[Records provided — start]

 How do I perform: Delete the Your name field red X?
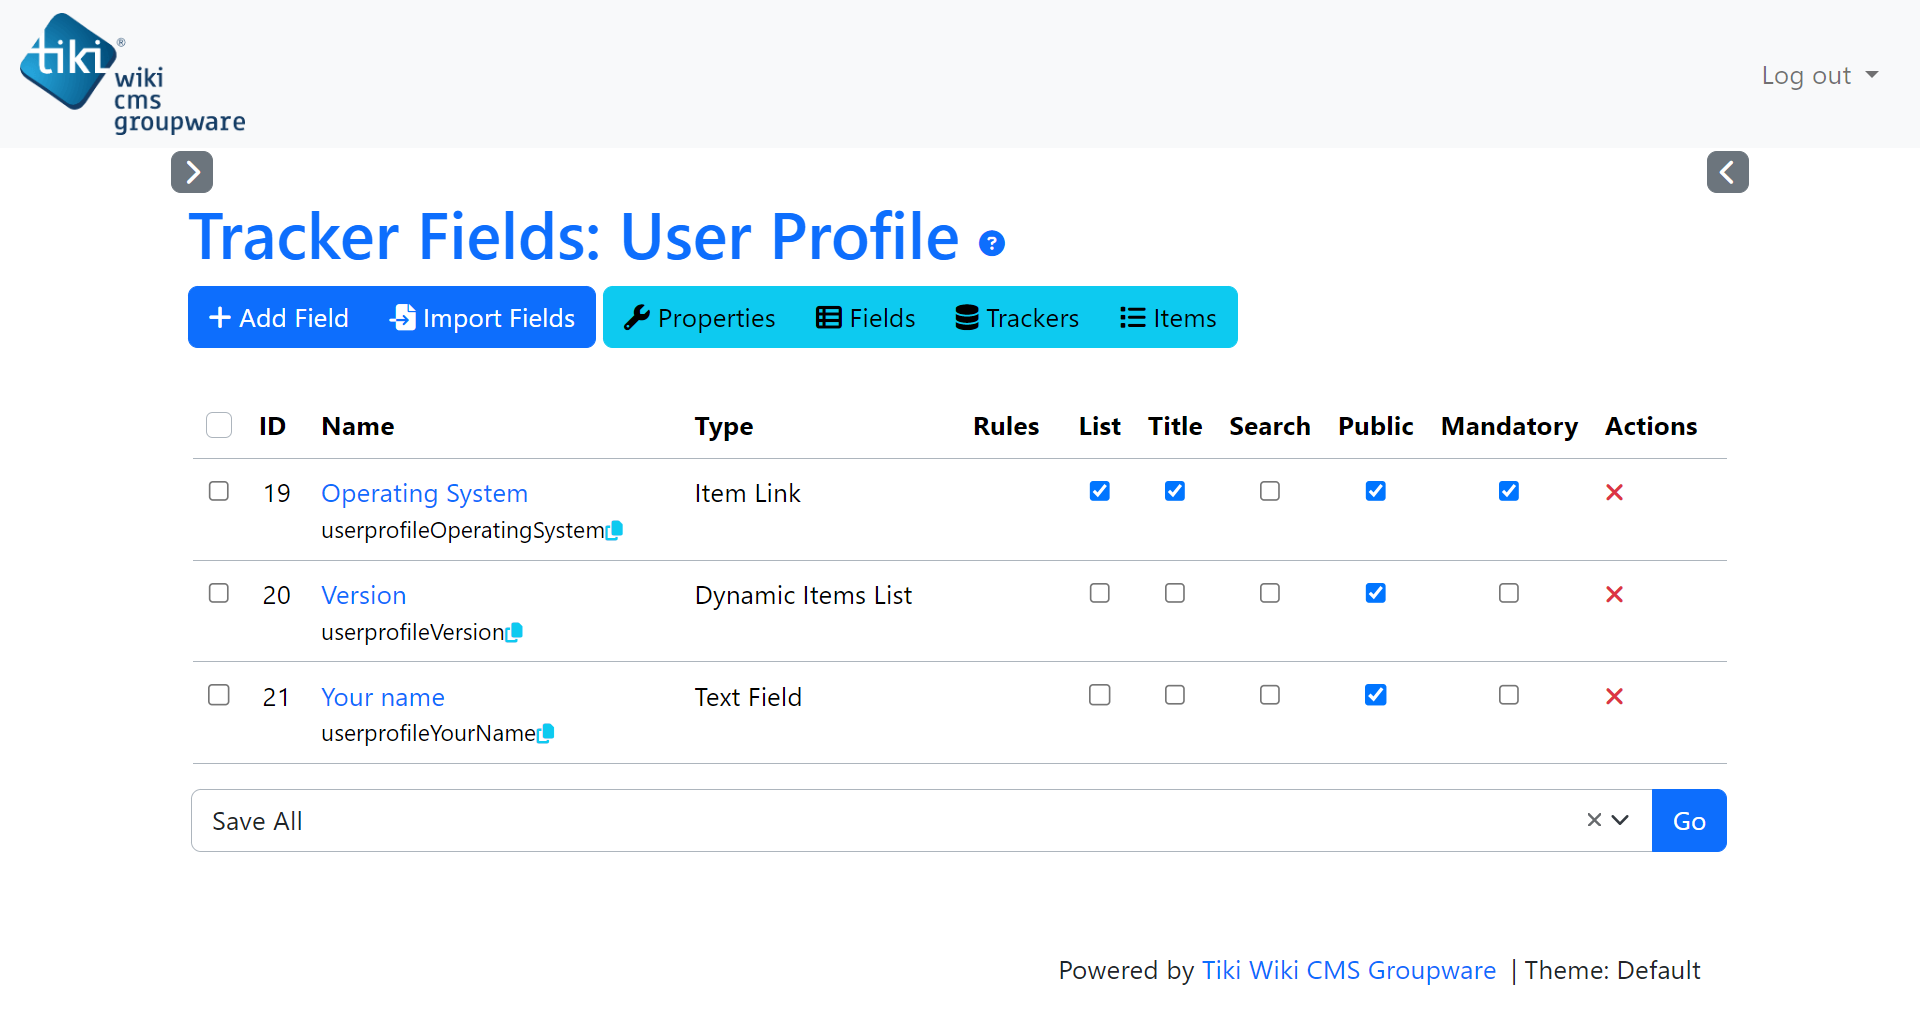pos(1614,696)
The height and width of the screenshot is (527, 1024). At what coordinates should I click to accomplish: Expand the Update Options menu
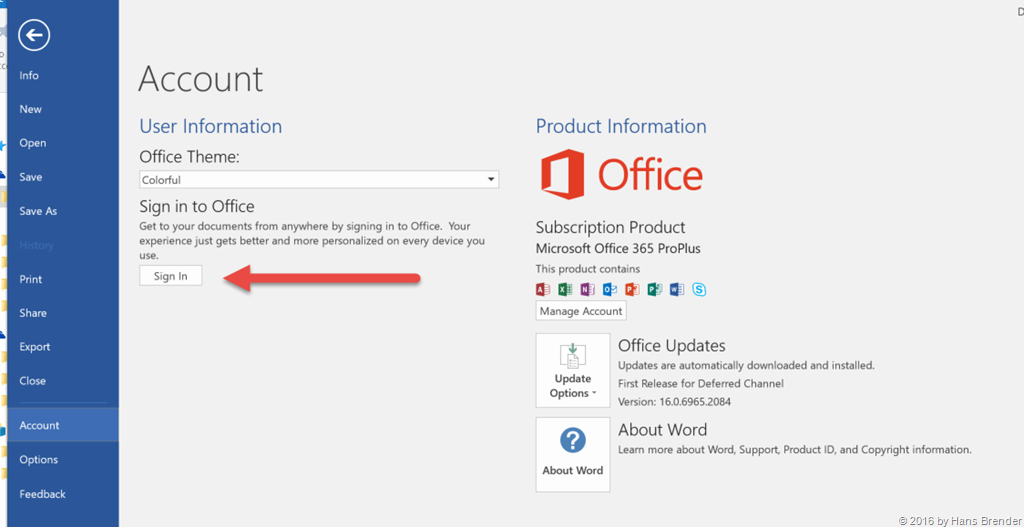(x=573, y=370)
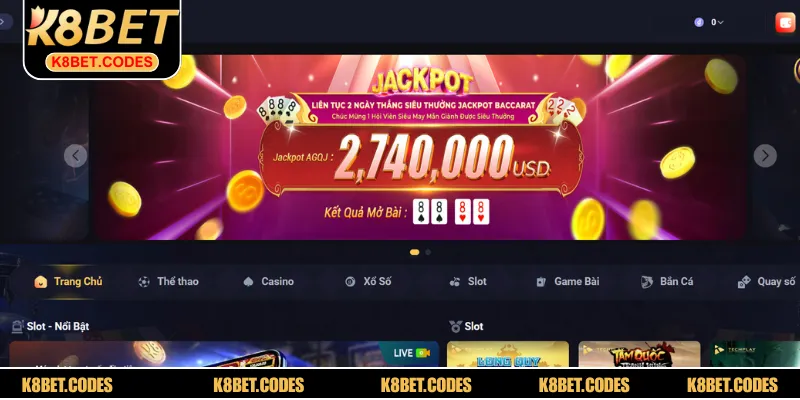Click the Xổ Số lottery ball icon
This screenshot has height=400, width=800.
tap(350, 282)
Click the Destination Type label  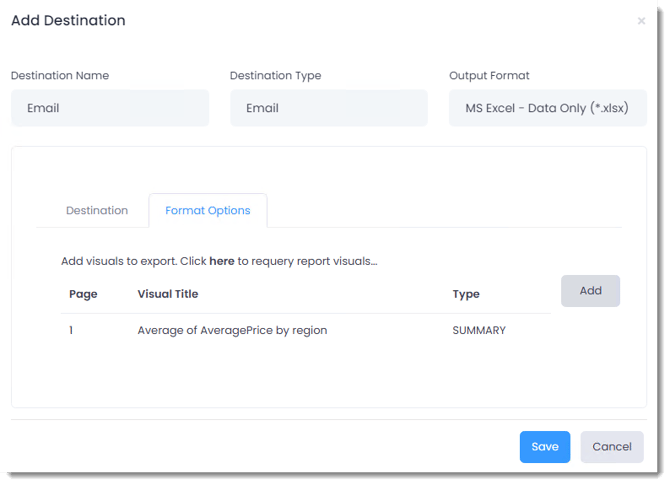[x=275, y=75]
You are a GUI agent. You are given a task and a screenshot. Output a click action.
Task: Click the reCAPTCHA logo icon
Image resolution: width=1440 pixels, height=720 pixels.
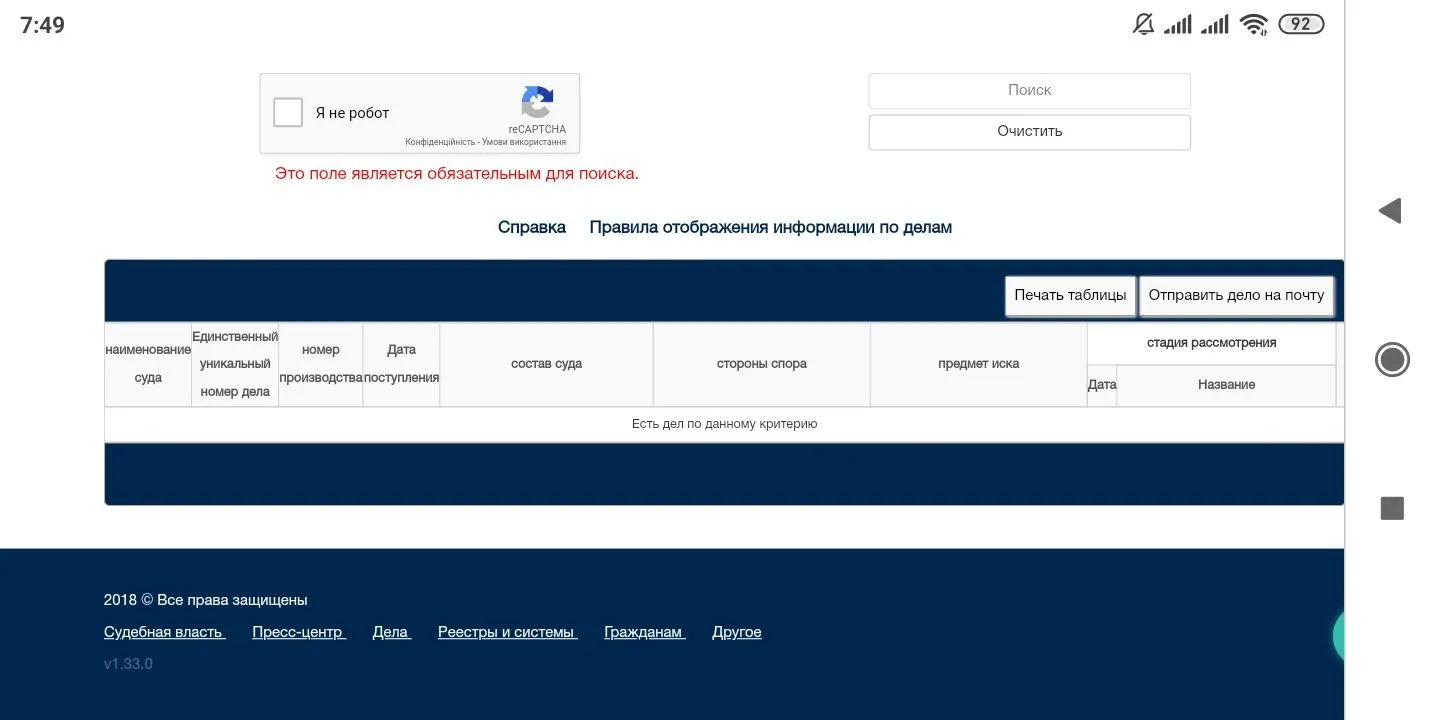coord(538,104)
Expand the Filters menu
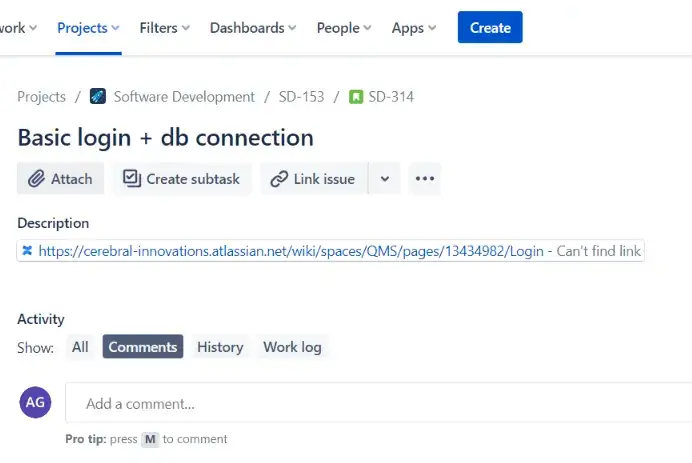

[Records provided — finish]

» **Aim of the exercise**
Please write out the lines above, beginning at the line with "Task: Click the reCAPTCHA logo icon" and ending at the last line of the records, exactly as they appear and without pictures.

» **Result below**
Task: Click the reCAPTCHA logo icon
Image resolution: width=1440 pixels, height=720 pixels.
coord(538,104)
Expand the Filters menu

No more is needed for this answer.